→ EXERCISE OBJECTIVE: Scanning the entries below, copy every line that contains the word "post".

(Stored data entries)
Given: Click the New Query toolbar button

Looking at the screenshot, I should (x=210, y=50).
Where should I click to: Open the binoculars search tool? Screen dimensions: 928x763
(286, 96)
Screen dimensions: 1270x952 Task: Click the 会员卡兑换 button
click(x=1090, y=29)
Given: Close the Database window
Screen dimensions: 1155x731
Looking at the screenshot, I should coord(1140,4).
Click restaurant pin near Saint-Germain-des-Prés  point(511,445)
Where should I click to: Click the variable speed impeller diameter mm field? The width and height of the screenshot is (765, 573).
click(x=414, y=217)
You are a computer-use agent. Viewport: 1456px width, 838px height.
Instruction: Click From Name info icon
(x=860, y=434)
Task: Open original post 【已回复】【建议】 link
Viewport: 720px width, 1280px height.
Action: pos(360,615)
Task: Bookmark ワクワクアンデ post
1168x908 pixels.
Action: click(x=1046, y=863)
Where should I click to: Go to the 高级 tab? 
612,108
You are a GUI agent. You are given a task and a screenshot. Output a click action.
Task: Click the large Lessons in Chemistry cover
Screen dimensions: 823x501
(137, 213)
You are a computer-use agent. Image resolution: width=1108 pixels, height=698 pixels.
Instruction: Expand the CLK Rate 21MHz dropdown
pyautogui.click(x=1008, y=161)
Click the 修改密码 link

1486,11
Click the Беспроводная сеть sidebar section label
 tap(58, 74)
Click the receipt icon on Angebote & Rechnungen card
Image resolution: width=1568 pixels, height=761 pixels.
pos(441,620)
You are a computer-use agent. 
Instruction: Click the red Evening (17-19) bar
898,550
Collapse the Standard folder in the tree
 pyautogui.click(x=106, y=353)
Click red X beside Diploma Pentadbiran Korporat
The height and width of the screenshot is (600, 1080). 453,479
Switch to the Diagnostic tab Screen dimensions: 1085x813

→ ANSWER BOX:
Task: Open original post 【已回复】【建议】 link
Task: Bookmark ワクワクアンデ post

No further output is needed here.